[Element lookup listing]
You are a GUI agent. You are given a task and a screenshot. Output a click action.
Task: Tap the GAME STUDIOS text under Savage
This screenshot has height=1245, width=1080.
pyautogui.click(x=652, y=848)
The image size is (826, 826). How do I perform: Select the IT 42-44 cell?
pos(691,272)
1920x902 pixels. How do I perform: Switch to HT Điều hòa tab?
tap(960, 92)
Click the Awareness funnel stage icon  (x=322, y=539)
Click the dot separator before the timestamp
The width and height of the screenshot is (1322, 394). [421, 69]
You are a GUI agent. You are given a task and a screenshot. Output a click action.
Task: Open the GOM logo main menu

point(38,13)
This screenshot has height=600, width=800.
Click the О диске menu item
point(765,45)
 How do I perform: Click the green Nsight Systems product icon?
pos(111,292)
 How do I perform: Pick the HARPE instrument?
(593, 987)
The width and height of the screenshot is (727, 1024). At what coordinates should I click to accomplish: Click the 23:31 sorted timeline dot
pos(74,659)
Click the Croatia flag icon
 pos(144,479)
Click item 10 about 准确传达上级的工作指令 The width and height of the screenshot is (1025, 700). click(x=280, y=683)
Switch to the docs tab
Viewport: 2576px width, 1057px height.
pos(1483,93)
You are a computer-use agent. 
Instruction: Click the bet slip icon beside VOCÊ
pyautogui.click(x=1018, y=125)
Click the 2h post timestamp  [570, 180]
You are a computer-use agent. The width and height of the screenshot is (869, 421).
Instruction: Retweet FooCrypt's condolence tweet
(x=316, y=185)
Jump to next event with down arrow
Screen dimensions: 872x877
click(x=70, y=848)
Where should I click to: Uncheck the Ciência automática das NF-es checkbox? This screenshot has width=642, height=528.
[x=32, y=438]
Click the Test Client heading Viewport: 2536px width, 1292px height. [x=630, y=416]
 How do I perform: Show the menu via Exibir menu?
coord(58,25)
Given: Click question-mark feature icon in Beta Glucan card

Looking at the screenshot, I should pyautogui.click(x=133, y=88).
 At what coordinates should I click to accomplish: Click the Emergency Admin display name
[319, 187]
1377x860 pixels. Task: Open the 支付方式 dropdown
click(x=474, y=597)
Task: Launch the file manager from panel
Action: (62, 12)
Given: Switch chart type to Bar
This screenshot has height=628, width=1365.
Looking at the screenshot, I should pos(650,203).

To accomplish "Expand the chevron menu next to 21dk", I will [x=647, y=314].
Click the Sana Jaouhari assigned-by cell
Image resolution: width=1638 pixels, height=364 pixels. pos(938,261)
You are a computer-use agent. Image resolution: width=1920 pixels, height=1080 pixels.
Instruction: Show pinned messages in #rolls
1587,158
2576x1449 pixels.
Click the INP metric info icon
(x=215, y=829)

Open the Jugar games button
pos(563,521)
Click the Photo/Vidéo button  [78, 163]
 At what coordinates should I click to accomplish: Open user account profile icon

§ TASK DESCRIPTION:
Render the listing as a Markdown table with the columns Row and Text, from the line containing "How do I perform: Pick the HARPE instrument?" through the end of the listing, both included. Number each line in order and omit blank lines.

§ CORRECT RESULT:
| Row | Text |
|---|---|
| 1 |  How do I perform: Pick the HARPE instrument? |
| 2 | (593, 987) |
| 3 | The width and height of the screenshot is (727, 1024). At what coordinates should I click to accomplish: Click the 23:31 sorted timeline dot |
| 4 | pos(74,659) |
| 5 | Click the Croatia flag icon |
| 6 |  pos(144,479) |
| 7 | Click item 10 about 准确传达上级的工作指令 The width and height of the screenshot is (1025, 700). click(x=280, y=683) |
| 8 | Switch to the docs tab |
| 9 | Viewport: 2576px width, 1057px height. |
| 10 | pos(1483,93) |
| 11 | You are a computer-use agent.  |
| 12 | Instruction: Click the bet slip icon beside VOCÊ |
| 13 | pyautogui.click(x=1018, y=125) |
| 14 | Click the 2h post timestamp  [570, 180] |
| 15 | You are a computer-use agent. The width and height of the screenshot is (869, 421). |
| 16 | Instruction: Retweet FooCrypt's condolence tweet |
| 17 | (x=316, y=185) |
| 18 | Jump to next event with down arrow |
| 19 | Screen dimensions: 872x877 |
| 20 | click(x=70, y=848) |
| 21 | Where should I click to: Uncheck the Ciência automática das NF-es checkbox? This screenshot has width=642, height=528. |
| 22 | [x=32, y=438] |
| 23 | Click the Test Client heading Viewport: 2536px width, 1292px height. [x=630, y=416] |
| 24 |  How do I perform: Show the menu via Exibir menu? |
| 25 | coord(58,25) |
| 26 | Given: Click question-mark feature icon in Beta Glucan card |
| 27 | Looking at the screenshot, I should pyautogui.click(x=133, y=88). |
| 28 |  At what coordinates should I click to accomplish: Click the Emergency Admin display name |
| 29 | [319, 187] |
| 30 | 1377x860 pixels. Task: Open the 支付方式 dropdown |
| 31 | click(x=474, y=597) |
| 32 | Task: Launch the file manager from panel |
| 33 | Action: (62, 12) |
| 34 | Given: Switch chart type to Bar |
| 35 | This screenshot has height=628, width=1365. |
| 36 | Looking at the screenshot, I should pos(650,203). |
| 37 | To accomplish "Expand the chevron menu next to 21dk", I will [x=647, y=314]. |
| 38 | Click the Sana Jaouhari assigned-by cell |
| 39 | Image resolution: width=1638 pixels, height=364 pixels. pos(938,261) |
| 40 | You are a computer-use agent. Image resolution: width=1920 pixels, height=1080 pixels. |
| 41 | Instruction: Show pinned messages in #rolls |
| 42 | 1587,158 |
| 43 | 2576x1449 pixels. |
| 44 | Click the INP metric info icon |
| 45 | (x=215, y=829) |
| 46 | Open the Jugar games button |
| 47 | pos(563,521) |
| 48 | Click the Photo/Vidéo button  [78, 163] |
| 49 |  At what coordinates should I click to accomplish: Open user account profile icon |